- _YOUR GOAL_
Before anything else, copy every record below exactly as it stands.

- _SUPPLIED DATA_
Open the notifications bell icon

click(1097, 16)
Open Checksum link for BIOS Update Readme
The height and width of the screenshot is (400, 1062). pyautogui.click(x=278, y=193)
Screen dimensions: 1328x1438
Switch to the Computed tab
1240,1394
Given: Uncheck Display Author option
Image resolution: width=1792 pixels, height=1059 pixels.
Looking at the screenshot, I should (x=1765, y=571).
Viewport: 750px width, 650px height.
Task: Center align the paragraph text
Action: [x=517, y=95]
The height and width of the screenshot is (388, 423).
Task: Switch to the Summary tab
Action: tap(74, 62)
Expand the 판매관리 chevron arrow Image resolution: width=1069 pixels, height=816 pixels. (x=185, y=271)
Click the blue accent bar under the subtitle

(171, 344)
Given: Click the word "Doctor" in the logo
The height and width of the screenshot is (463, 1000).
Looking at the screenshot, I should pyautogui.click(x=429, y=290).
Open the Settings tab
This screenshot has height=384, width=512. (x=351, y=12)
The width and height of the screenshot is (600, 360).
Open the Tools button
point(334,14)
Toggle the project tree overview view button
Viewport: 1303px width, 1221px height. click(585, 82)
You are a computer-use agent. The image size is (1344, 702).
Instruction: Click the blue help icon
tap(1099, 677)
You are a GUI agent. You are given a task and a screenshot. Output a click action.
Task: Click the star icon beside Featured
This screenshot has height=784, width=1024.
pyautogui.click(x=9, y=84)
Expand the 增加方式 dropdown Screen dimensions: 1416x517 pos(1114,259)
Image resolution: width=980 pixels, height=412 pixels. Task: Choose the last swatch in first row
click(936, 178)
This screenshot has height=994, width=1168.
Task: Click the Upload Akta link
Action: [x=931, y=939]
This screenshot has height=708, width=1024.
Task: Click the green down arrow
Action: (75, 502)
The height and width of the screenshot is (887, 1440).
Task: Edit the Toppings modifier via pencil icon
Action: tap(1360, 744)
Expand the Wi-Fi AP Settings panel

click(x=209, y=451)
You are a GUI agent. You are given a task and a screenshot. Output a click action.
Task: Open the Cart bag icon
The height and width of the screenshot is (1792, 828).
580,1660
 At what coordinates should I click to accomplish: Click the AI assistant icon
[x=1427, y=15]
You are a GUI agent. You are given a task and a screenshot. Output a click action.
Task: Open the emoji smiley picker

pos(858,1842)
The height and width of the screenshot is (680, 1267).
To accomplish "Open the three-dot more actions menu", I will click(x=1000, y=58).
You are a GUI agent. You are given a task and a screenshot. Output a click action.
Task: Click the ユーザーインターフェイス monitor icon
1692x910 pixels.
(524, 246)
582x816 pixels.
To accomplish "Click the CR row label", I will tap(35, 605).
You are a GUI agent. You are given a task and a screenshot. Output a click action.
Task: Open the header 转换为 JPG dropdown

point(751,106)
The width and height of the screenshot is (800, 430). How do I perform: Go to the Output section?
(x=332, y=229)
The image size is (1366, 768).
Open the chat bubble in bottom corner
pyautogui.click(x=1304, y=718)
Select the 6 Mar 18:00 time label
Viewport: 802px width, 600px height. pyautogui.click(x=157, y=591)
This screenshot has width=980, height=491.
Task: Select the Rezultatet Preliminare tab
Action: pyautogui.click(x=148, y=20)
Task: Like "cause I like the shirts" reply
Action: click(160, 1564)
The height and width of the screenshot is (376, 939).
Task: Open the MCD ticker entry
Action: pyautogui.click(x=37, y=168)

- _WRITTEN RESPONSE_
Open the notifications bell icon

click(1097, 16)
Open Checksum link for BIOS Update Readme
The height and width of the screenshot is (400, 1062). pyautogui.click(x=278, y=193)
Screen dimensions: 1328x1438
Switch to the Computed tab
1240,1394
Given: Uncheck Display Author option
Image resolution: width=1792 pixels, height=1059 pixels.
Looking at the screenshot, I should (x=1765, y=571).
Viewport: 750px width, 650px height.
Task: Center align the paragraph text
Action: [x=517, y=95]
The height and width of the screenshot is (388, 423).
Task: Switch to the Summary tab
Action: tap(74, 62)
Expand the 판매관리 chevron arrow Image resolution: width=1069 pixels, height=816 pixels. (x=185, y=271)
Click the blue accent bar under the subtitle

(171, 344)
Given: Click the word "Doctor" in the logo
The height and width of the screenshot is (463, 1000).
Looking at the screenshot, I should pyautogui.click(x=429, y=290).
Open the Settings tab
This screenshot has height=384, width=512. (x=351, y=12)
The width and height of the screenshot is (600, 360).
Open the Tools button
point(334,14)
Toggle the project tree overview view button
Viewport: 1303px width, 1221px height. click(585, 82)
You are a computer-use agent. The image size is (1344, 702).
Instruction: Click the blue help icon
tap(1099, 677)
You are a GUI agent. You are given a task and a screenshot. Output a click action.
Task: Click the star icon beside Featured
This screenshot has height=784, width=1024.
pyautogui.click(x=9, y=84)
Expand the 增加方式 dropdown Screen dimensions: 1416x517 pos(1114,259)
Image resolution: width=980 pixels, height=412 pixels. Task: Choose the last swatch in first row
click(936, 178)
This screenshot has height=994, width=1168.
Task: Click the Upload Akta link
Action: [x=931, y=939]
This screenshot has height=708, width=1024.
Task: Click the green down arrow
Action: (75, 502)
The height and width of the screenshot is (887, 1440).
Task: Edit the Toppings modifier via pencil icon
Action: tap(1360, 744)
Expand the Wi-Fi AP Settings panel

click(x=209, y=451)
You are a GUI agent. You are given a task and a screenshot. Output a click action.
Task: Open the Cart bag icon
The height and width of the screenshot is (1792, 828).
580,1660
 At what coordinates should I click to accomplish: Click the AI assistant icon
[x=1427, y=15]
You are a GUI agent. You are given a task and a screenshot. Output a click action.
Task: Open the emoji smiley picker

pos(858,1842)
The height and width of the screenshot is (680, 1267).
To accomplish "Open the three-dot more actions menu", I will click(x=1000, y=58).
You are a GUI agent. You are given a task and a screenshot. Output a click action.
Task: Click the ユーザーインターフェイス monitor icon
1692x910 pixels.
(524, 246)
582x816 pixels.
To accomplish "Click the CR row label", I will tap(35, 605).
You are a GUI agent. You are given a task and a screenshot. Output a click action.
Task: Open the header 转换为 JPG dropdown

point(751,106)
The width and height of the screenshot is (800, 430). How do I perform: Go to the Output section?
(x=332, y=229)
The image size is (1366, 768).
Open the chat bubble in bottom corner
pyautogui.click(x=1304, y=718)
Select the 6 Mar 18:00 time label
Viewport: 802px width, 600px height. pyautogui.click(x=157, y=591)
This screenshot has width=980, height=491.
Task: Select the Rezultatet Preliminare tab
Action: pyautogui.click(x=148, y=20)
Task: Like "cause I like the shirts" reply
Action: click(160, 1564)
The height and width of the screenshot is (376, 939).
Task: Open the MCD ticker entry
Action: pyautogui.click(x=37, y=168)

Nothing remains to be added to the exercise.